Knight Ridder Series Examines Off-Label Prescription Drug Use
In a recently published three-part series called "Risky Prescriptions," Knight Ridder/Charlotte Observer examined safety issues surrounding off-label use of prescription drugs, in which physicians prescribe medications for uses not specifically approved by the FDA. Summaries of the articles appear below.
- "As Unapproved Uses Multiply, So Do the Dangers": A six-month Knight Ridder investigation found that off-label use of prescription drugs is "flourishing in a climate created by aggressive drug company marketing, receptive doctors and limited federal oversight," Knight Ridder/Observer reports. In the past year, about 115 million prescriptions were written for uses not specifically approved, leading in some cases to patient injuries and deaths nationwide, according to Knight Ridder/Observer (Young/Adams, Knight Ridder/Charlotte Observer, 11/2).
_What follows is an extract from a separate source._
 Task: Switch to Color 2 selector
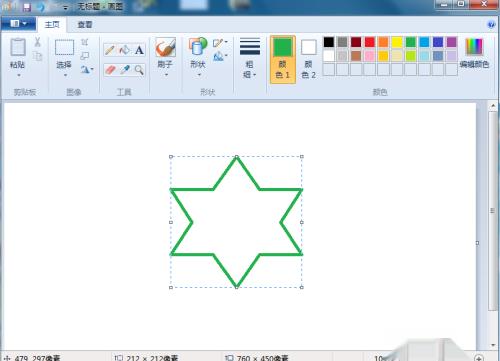[309, 59]
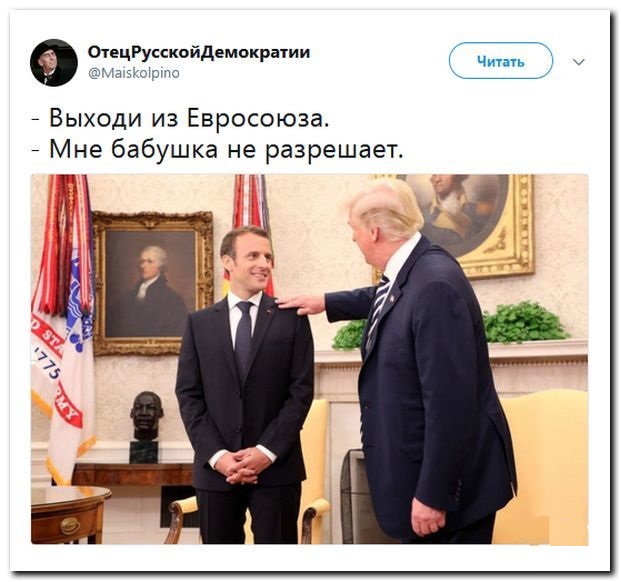Click the blond hair of the man on the right
The height and width of the screenshot is (582, 621).
click(x=383, y=209)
- "Marketing Plays Big Role in Rising Off-Label Sales": A "symbiotic relationship between physicians and drugmakers in which sales representatives routinely sway doctors untrained in the basics of drug therapy" has led to "soaring" retail sales for off-label uses of drugs, according to Knight Ridder/Observer. Off-label prescriptions increased by 96% from 1997-1998 to 2002-2003, and top-selling off-label drug sales totaled $12.9 billion in the past year, Knight Ridder/Observer reports (Adams/Young, Knight Ridder/Charlotte Observer, 11/3).
- "Little Progress at FDA in Fixing Problem": Although FDA officials have acknowledged potential risks from off-label uses of drugs, the agency "has barely tried to curb" the problem, and the Bush administration appears to be "laying the groundwork for even weaker regulation," Knight Ridder/Charlotte Observer reports. In addition, the FDA is "hobbled by a conflicted mandate from Congress" in which the agency is instructed to expand access to drugs while regulating advertising, according to Knight Ridder/Observer (Adams/Young, Knight Ridder/Charlotte Observer, 11/4).